▶ [EXERCISE DESCRIPTION]: What lines below include the string "computer"? Pick them out and copy them.
++++++++
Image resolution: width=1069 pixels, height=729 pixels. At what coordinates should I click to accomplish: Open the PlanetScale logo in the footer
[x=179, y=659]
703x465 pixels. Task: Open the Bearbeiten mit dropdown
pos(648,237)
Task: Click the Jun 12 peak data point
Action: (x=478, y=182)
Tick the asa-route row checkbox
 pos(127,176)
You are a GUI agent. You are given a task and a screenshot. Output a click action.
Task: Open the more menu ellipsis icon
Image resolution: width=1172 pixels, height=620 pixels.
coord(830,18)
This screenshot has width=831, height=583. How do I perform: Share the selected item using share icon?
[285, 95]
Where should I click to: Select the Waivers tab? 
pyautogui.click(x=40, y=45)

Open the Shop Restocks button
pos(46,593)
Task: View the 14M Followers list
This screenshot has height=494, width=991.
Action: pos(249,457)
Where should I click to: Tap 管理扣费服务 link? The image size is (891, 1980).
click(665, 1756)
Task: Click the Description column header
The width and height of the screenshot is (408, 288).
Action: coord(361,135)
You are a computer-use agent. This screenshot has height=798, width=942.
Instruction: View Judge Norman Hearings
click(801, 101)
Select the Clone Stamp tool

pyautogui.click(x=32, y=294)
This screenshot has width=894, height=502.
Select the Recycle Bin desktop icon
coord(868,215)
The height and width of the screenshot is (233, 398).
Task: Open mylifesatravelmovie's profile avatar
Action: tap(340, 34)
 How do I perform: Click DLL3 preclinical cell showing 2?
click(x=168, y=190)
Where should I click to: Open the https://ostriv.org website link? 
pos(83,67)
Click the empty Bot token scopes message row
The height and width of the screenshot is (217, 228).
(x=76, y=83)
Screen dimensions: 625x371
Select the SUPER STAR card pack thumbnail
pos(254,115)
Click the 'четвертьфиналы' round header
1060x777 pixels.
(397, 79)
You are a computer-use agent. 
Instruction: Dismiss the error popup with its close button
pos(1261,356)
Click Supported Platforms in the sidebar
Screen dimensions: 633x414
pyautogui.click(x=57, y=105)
++++++++
▶ [RESPONSE BOX]:
You are a computer-use agent. This screenshot has height=798, width=942.
You are a computer-use agent. 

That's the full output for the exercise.